Fruits and Vegetables

This does not sound like the most exciting of themes, but trust me there are so many places you can take this one!  I feel so privileged living in a country where so many different types of fruit and vegetables are grown and farmed.  So this is must have theme for any classroom.  There are so many great concepts you can build in, of course lots of work using all the senses.  How does the fruit smell, taste and feel etc.  Also this is when I try and build an understanding around ‘weight’ as in the shops the produce is sold by weight.

Smoothie Making

As well as doing all the usual fruit tasting we also made smoothies! This is an excellent way to encourage children to eat fruit.  I use double cream yoghurt which makes its very creamy so then you should not need to add sugar.  If you freeze your banana first it will make your smoothie thicker (and the banana taste is less strong).  Everyone tucked in and very few children did not enjoy it.  I then send the recipe home to try and courage parents to make the smoothies together at home.

Vegetable Tasting

Veggie tasting went far better than I had anticipated! I think it helped that I made a dip and it was such an easy dip to make.  Just take equal quantities of Nola mayonnaise (the one with the red lid and label) and sour cream and mix together.  Very tasty but not too overpowering.  We tasted baby corn, carrots, cucumber, cauliflower and tomatoes.  Yes! I know tomatoes are really a fruit, but I explained to the class that we treat them more like a vegetable.  (Also I was not thinking when I was shopping, so silly me)!  Cauliflower is not a veggie many children know very well, so we watched a small clip about how they grow and how good they are for us.  Even I didn’t know that a cup of cauliflower has more Vitamin C than an orange.  After the tasting we made a graph where each child chose their favourite vegetable and we discussed the outcomes.

Scarecrow Ideas

Class discussions included scarecrows and how they can be used to keep away pesky crows.  The story Scarecrow’s Secret was a lovely read and helped to ensure the children had a good understanding of the subject.  We then dressed up our scarecrow and tried to think of a good name for him.  Which is still under debate!
To create our scarecrows I gave each child two thin rectangular pieces of paper.  They stuck them in the shape of a cross to represent the two sticks used to make the frame of the scarecrow.  I thought this would help them to keep the proportions and help guide them when painting on the coat etc.  Then they painted on the coat, gloves, head, hair and ground.  When these were dry they used pastels to add details like the face and scarf and then they collaged on buttons, hair and a hat.  A little bit of blue dry powder paint was smudged around the background to represent the sky.  They are bright and cheerful and each one is completely different, which I love!  If they all come out the same then I don’t class it as art – it just means they did a good job of following my instructions!

Cabbage Printing

Who would have thought printing with cabbage leaves would be so much fun.  The children loved painting onto the leaves and spent a long time focussing on the patterns and covering the whole leaf.  We placed the paper over the top and pressed down to produce the prints.  They came out so beautifully I couldn’t resist putting the cabbage leaves up on the wall as well!

Pumpkin Activities

I managed to find these lovely large Crown pumpkins in the local shop.  It was difficult for the children to understand how they grow but we started the discussion asking questions like ‘Do you think these grow on tress?’.  Looking at th size of them they thought it was doubtful!
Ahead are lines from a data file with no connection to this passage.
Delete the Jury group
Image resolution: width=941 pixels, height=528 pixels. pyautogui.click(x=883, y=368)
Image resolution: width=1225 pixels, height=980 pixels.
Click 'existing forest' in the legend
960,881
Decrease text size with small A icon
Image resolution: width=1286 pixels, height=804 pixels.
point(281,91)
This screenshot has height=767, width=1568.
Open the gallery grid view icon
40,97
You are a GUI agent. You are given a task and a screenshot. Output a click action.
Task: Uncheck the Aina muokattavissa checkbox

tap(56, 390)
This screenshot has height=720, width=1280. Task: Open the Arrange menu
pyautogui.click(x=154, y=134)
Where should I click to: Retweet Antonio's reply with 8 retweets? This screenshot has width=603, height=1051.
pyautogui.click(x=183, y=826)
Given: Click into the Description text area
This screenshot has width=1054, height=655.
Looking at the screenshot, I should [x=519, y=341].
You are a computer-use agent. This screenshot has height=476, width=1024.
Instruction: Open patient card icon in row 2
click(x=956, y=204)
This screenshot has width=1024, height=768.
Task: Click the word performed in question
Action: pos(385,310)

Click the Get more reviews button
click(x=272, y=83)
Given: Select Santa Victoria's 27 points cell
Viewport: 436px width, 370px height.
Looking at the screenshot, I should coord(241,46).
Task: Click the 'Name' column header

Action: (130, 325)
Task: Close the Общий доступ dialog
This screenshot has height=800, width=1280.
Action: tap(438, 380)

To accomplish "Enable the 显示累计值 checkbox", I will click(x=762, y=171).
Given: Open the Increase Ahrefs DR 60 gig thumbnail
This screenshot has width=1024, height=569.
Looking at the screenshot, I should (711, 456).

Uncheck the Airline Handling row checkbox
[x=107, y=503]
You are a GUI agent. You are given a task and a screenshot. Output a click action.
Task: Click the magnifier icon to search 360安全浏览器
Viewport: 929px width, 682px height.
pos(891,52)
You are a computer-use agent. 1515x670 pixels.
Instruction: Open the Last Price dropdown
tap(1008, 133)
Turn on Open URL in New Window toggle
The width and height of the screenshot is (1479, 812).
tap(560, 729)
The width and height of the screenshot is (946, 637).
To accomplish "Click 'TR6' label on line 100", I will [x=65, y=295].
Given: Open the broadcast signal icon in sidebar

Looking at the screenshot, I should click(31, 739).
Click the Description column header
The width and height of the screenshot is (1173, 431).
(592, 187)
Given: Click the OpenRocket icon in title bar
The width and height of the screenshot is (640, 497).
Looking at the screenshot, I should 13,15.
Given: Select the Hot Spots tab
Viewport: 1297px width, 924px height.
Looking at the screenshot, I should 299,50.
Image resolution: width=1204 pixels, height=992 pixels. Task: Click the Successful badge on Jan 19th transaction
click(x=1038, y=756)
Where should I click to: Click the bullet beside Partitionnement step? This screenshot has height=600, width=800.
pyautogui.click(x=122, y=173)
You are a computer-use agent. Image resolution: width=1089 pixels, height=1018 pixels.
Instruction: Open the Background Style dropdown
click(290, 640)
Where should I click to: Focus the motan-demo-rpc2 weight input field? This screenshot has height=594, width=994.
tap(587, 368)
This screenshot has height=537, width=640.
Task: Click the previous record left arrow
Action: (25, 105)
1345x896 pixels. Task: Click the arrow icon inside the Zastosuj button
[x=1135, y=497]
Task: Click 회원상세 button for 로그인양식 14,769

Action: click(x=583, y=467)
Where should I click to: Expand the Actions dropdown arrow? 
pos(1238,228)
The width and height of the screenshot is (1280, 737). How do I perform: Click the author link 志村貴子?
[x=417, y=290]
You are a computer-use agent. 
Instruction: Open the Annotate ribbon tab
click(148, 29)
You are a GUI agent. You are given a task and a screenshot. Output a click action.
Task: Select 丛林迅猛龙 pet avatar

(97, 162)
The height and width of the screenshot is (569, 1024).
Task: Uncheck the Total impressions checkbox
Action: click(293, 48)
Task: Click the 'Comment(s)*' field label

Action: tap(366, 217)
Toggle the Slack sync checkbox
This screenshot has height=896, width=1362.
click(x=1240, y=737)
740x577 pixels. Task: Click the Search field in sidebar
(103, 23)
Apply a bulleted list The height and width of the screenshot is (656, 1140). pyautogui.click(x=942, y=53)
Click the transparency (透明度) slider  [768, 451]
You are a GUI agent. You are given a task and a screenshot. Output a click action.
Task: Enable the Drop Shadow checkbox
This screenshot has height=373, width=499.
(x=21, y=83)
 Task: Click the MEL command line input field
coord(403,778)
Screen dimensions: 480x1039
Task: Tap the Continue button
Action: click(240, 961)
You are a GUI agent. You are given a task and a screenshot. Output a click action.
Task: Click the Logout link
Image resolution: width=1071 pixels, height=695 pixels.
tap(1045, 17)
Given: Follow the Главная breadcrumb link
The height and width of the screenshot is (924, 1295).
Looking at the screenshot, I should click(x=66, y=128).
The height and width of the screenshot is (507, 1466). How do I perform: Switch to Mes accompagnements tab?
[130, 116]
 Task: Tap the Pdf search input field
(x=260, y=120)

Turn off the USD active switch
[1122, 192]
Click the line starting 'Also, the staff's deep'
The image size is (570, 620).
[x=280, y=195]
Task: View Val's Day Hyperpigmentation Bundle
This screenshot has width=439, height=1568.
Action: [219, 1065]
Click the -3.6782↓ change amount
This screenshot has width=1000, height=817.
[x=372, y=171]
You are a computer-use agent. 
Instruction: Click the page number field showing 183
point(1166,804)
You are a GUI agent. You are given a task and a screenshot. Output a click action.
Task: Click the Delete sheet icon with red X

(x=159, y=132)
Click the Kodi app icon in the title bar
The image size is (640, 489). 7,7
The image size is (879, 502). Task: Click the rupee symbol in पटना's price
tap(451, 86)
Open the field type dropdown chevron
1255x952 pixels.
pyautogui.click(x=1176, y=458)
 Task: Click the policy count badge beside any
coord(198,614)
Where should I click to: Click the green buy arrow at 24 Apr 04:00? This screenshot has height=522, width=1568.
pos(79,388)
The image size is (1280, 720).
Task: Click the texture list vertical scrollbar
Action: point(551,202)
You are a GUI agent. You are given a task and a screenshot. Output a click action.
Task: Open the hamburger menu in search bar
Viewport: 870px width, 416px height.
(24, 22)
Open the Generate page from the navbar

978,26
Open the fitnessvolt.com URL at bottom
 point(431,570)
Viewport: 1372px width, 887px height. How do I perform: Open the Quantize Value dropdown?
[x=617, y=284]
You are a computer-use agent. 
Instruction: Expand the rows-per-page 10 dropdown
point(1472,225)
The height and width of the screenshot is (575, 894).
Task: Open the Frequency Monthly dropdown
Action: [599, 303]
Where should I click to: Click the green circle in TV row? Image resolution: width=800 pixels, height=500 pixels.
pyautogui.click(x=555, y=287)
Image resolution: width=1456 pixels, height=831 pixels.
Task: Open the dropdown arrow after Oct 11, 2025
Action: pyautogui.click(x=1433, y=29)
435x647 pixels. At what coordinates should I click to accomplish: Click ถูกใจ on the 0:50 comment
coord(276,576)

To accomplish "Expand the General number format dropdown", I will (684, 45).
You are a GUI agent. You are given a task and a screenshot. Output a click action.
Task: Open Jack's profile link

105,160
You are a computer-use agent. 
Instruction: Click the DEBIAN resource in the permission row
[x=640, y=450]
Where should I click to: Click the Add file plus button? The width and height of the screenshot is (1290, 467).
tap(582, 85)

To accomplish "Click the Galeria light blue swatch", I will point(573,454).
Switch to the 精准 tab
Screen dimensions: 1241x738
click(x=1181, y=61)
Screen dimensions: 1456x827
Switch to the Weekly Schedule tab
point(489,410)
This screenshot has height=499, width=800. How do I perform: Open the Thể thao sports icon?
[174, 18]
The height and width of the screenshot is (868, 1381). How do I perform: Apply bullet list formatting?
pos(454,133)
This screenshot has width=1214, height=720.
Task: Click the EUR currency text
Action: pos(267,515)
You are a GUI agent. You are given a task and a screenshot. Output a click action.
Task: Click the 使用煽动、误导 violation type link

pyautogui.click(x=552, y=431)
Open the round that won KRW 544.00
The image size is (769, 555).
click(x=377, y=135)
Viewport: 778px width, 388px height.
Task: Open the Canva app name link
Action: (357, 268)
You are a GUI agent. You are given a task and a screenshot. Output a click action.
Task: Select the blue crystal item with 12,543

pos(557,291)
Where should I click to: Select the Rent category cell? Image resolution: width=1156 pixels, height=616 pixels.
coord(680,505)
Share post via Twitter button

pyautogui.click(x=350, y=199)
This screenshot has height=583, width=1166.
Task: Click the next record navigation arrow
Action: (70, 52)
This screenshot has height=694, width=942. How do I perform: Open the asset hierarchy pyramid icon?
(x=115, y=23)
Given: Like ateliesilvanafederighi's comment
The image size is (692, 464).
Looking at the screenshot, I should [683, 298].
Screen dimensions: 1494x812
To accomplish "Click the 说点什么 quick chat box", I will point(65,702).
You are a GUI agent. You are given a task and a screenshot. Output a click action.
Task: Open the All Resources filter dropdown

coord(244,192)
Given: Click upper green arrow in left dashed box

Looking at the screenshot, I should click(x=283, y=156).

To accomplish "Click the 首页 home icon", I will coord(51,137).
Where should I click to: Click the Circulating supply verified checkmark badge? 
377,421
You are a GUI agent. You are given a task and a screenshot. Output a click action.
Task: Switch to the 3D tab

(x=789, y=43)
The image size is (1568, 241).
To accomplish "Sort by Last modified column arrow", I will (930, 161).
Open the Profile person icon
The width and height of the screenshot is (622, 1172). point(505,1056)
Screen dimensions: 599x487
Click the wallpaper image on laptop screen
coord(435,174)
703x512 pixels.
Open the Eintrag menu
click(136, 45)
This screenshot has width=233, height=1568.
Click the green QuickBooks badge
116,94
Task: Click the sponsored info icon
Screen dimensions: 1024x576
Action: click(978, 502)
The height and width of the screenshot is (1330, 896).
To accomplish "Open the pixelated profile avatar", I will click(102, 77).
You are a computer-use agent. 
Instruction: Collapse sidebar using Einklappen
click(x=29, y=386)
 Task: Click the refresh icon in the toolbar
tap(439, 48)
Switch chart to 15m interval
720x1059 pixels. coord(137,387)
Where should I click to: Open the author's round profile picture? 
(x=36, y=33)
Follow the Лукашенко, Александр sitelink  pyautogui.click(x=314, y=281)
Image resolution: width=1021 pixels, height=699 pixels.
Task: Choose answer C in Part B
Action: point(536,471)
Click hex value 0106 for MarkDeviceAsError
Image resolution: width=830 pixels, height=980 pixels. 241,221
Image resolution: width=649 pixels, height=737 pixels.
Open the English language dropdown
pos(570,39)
So then we discussed how do you think they grow?  After we had explored the different possibilities they watched a time lapsed video clip of how a pumpkin plant grows (I just found one on You Tube).  They loved it!  Then we looked at pictures of all the different kinds of pumpkins that you can grow.  They come in amazing colours and varieties.  They loved seeing inside the pumpkin and we talked about the seeds.  They all had a turn to scoop out the seeds, it was a very slimy experience!!  There faces were classic!

Pumpkin Art Activity

This is such a lovely process art activity.  Each child was given an outline of a pumpkin on A4 white card.  They painted their pumpkins with water and then placed crepe paper squares on top.  If their pages were too dry then we encouraged them to dab water on top to ensure the crepe paper is wet through.  Although it mustn’t get too wet or the card will disintegrate! These were left to dry over night and the following day they peeled off all the crepe paper and underneath you are left with a wonderful colourful patchwork quilt of colour.  (Basically the crepe paper dyes the card).  We could have left them like this (as they were beautfiul) but then I had a little idea…..

Bibbity, Bobbity, Boo!

We read Cinderella (if you want to make it extra fun put on some fairy wings and hold a wand and you can be the fairy!).  Then we talked about what happened to the pumpkin! So we took our colourful pumpkins and turned them into Cinderella’s carriage.  What fun!

And of course I had to get out the glitter, we needed some fairy dust to help make our pictures magical!!